Problem to solve:
Copy out again, unchanged, the lines from the one containing "This screenshot has height=698, width=909." through the last line, including both of those lines.
──────────
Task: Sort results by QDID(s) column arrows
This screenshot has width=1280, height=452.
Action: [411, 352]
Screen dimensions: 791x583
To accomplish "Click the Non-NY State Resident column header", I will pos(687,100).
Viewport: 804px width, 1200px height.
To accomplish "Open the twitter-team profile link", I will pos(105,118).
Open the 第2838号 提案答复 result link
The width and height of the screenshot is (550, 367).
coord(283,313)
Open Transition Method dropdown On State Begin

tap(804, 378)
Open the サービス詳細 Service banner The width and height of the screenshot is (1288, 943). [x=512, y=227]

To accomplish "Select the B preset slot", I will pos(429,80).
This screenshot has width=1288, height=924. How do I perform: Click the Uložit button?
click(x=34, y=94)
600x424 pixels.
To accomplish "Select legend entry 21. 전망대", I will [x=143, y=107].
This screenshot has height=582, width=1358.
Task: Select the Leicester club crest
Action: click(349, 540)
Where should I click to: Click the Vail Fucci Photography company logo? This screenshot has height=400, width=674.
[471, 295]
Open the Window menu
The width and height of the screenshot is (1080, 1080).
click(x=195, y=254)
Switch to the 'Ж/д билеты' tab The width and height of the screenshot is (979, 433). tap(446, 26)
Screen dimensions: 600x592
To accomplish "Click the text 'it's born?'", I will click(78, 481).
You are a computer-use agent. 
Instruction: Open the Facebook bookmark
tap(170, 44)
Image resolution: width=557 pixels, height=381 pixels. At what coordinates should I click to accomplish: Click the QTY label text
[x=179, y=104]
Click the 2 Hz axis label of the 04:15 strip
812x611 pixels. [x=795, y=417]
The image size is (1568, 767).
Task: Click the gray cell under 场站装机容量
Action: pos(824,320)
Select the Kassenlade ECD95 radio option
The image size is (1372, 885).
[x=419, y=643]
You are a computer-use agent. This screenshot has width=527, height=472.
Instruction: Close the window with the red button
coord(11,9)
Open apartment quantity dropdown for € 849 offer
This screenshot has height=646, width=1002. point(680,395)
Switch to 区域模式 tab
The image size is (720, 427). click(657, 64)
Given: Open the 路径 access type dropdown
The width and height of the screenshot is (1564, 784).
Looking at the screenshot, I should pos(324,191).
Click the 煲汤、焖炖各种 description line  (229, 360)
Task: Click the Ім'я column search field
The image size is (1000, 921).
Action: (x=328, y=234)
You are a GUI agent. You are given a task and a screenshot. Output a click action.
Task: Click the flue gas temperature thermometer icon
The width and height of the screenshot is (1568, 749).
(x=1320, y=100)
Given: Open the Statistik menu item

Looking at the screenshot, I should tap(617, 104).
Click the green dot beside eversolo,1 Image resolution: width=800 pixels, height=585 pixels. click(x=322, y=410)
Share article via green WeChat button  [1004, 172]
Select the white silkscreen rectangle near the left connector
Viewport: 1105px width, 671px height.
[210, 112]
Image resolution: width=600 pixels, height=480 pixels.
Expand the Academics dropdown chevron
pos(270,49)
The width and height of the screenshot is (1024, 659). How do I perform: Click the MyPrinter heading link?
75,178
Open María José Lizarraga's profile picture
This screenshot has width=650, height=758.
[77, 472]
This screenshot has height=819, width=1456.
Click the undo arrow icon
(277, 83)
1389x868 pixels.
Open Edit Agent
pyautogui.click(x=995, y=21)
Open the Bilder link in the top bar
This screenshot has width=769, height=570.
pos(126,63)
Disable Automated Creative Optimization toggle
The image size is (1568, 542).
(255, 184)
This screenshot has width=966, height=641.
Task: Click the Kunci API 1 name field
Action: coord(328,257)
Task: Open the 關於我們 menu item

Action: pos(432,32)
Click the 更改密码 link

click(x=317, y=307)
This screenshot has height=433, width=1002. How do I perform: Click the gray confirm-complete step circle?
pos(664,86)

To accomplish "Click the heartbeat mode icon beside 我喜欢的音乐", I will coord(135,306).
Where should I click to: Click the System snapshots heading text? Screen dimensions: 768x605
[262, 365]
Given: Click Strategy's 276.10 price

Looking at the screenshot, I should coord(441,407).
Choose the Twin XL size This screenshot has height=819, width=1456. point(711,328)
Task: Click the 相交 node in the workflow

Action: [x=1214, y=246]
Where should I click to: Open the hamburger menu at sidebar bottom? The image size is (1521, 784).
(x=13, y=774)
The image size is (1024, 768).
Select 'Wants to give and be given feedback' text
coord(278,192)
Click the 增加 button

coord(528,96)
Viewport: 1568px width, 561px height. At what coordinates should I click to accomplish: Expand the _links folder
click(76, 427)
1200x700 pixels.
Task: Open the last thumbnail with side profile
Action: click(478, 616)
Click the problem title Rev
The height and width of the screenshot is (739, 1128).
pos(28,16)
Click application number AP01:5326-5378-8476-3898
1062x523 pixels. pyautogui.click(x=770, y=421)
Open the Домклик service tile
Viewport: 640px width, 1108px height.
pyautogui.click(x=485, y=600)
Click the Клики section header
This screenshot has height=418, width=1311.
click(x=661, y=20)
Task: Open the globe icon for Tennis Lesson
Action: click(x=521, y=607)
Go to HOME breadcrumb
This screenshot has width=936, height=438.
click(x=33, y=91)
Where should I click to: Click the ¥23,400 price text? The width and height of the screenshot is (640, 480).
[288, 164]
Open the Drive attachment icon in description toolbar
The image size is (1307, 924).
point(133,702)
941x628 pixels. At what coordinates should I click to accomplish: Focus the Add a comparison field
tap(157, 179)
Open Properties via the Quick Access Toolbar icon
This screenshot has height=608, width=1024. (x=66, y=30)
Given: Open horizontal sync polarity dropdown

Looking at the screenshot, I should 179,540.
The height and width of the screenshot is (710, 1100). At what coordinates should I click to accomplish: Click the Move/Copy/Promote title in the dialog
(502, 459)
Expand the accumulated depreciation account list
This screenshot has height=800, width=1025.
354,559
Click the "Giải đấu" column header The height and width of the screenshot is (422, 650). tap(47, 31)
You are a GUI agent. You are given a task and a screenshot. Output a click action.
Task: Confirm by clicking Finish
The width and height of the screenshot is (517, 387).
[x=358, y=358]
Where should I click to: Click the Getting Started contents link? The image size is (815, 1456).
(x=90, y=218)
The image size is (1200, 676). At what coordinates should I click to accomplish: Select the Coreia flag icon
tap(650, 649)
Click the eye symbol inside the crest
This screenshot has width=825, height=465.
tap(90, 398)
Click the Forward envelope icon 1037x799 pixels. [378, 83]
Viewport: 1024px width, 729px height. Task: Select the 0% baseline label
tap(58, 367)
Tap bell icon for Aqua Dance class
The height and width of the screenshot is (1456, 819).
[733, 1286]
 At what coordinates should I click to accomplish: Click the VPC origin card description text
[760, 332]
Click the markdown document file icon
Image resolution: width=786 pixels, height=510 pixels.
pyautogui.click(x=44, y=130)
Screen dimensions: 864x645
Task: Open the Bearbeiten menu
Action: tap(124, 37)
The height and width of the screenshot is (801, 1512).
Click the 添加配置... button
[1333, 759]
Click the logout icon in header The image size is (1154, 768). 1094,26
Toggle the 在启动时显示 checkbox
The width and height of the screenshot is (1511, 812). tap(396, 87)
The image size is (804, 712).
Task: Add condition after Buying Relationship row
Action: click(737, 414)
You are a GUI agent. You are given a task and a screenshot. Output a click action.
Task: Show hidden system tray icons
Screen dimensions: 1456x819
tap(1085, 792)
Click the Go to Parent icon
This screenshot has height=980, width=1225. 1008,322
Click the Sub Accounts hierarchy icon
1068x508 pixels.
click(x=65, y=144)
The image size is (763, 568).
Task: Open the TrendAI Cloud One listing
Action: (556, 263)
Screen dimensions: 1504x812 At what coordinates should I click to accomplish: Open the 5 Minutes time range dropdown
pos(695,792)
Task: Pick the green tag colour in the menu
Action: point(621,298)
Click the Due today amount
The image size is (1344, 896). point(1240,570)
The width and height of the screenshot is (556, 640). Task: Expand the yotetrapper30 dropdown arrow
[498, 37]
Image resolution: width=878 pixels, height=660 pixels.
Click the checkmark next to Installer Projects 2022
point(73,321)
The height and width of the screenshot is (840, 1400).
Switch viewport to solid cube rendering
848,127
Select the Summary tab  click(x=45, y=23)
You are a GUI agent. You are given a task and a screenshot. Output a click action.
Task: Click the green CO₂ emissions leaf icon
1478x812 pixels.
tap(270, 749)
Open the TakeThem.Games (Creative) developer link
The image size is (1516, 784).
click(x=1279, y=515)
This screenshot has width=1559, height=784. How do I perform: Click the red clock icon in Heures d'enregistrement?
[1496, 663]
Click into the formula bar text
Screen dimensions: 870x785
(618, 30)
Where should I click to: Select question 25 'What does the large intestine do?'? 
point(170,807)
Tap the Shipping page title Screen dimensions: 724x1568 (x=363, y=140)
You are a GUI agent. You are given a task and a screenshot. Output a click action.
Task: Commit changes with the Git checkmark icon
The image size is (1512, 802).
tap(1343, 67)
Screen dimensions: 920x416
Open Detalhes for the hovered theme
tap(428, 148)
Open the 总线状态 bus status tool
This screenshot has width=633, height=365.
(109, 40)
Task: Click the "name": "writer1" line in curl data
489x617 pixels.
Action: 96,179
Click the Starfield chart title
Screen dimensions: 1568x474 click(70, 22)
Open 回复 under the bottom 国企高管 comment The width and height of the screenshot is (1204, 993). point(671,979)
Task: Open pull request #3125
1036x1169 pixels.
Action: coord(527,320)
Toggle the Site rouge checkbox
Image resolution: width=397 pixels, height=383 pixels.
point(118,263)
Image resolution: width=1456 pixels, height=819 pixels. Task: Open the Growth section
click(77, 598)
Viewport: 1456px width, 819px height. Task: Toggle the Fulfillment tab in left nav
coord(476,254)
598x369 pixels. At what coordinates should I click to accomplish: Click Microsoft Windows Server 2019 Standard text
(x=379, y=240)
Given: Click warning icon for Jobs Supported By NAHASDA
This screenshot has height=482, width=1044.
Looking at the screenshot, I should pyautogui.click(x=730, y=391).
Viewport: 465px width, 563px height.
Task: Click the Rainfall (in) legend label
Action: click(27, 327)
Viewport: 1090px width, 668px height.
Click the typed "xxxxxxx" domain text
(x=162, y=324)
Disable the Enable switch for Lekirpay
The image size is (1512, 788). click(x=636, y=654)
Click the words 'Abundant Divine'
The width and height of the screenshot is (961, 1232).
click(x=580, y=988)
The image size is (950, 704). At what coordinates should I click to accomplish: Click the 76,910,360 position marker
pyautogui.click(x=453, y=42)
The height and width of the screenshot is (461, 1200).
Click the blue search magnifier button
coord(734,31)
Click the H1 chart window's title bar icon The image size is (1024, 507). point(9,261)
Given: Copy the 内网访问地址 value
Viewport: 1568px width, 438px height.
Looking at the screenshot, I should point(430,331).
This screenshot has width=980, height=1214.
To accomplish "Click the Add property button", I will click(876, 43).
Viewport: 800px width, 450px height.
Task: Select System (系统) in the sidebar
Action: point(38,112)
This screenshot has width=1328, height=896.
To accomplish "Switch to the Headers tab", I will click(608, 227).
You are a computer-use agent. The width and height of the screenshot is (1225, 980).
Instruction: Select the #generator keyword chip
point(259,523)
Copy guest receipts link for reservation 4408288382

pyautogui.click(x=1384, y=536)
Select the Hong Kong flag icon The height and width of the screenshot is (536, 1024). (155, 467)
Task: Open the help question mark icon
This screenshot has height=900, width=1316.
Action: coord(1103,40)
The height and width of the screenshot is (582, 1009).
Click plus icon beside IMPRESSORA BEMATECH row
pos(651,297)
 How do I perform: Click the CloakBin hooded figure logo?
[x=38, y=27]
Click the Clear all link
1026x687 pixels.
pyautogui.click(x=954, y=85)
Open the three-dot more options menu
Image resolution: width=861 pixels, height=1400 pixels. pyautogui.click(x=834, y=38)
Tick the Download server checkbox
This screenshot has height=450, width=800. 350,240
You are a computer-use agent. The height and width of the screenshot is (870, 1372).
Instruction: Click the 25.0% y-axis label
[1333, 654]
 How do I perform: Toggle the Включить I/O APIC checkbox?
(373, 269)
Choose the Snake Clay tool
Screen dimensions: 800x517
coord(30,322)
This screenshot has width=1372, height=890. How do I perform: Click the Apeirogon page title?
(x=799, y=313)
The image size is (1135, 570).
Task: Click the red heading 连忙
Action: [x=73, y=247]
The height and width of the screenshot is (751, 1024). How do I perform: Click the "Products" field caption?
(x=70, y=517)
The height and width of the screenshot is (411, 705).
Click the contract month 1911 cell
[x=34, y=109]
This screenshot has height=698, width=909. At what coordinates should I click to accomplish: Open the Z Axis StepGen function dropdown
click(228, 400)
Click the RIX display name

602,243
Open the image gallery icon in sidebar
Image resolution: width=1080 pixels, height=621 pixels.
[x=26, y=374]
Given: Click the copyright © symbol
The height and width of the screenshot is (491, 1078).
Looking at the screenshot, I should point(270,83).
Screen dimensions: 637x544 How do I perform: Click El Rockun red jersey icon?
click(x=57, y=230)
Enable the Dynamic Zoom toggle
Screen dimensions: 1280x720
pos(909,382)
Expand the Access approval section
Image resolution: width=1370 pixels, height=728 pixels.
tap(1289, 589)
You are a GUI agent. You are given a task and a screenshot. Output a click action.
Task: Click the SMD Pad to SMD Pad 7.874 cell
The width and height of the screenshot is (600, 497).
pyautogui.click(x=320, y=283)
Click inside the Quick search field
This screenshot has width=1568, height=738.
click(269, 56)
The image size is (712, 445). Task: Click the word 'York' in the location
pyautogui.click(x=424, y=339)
──────────
Result of this task:
This screenshot has height=698, width=909. At what coordinates should I click to accomplish: Open the Z Axis StepGen function dropdown
click(228, 400)
Click the RIX display name

602,243
Open the image gallery icon in sidebar
Image resolution: width=1080 pixels, height=621 pixels.
[x=26, y=374]
Given: Click the copyright © symbol
The height and width of the screenshot is (491, 1078).
Looking at the screenshot, I should point(270,83).
Screen dimensions: 637x544 How do I perform: Click El Rockun red jersey icon?
click(x=57, y=230)
Enable the Dynamic Zoom toggle
Screen dimensions: 1280x720
pos(909,382)
Expand the Access approval section
Image resolution: width=1370 pixels, height=728 pixels.
tap(1289, 589)
You are a GUI agent. You are given a task and a screenshot. Output a click action.
Task: Click the SMD Pad to SMD Pad 7.874 cell
The width and height of the screenshot is (600, 497).
pyautogui.click(x=320, y=283)
Click inside the Quick search field
This screenshot has width=1568, height=738.
click(269, 56)
The image size is (712, 445). Task: Click the word 'York' in the location
pyautogui.click(x=424, y=339)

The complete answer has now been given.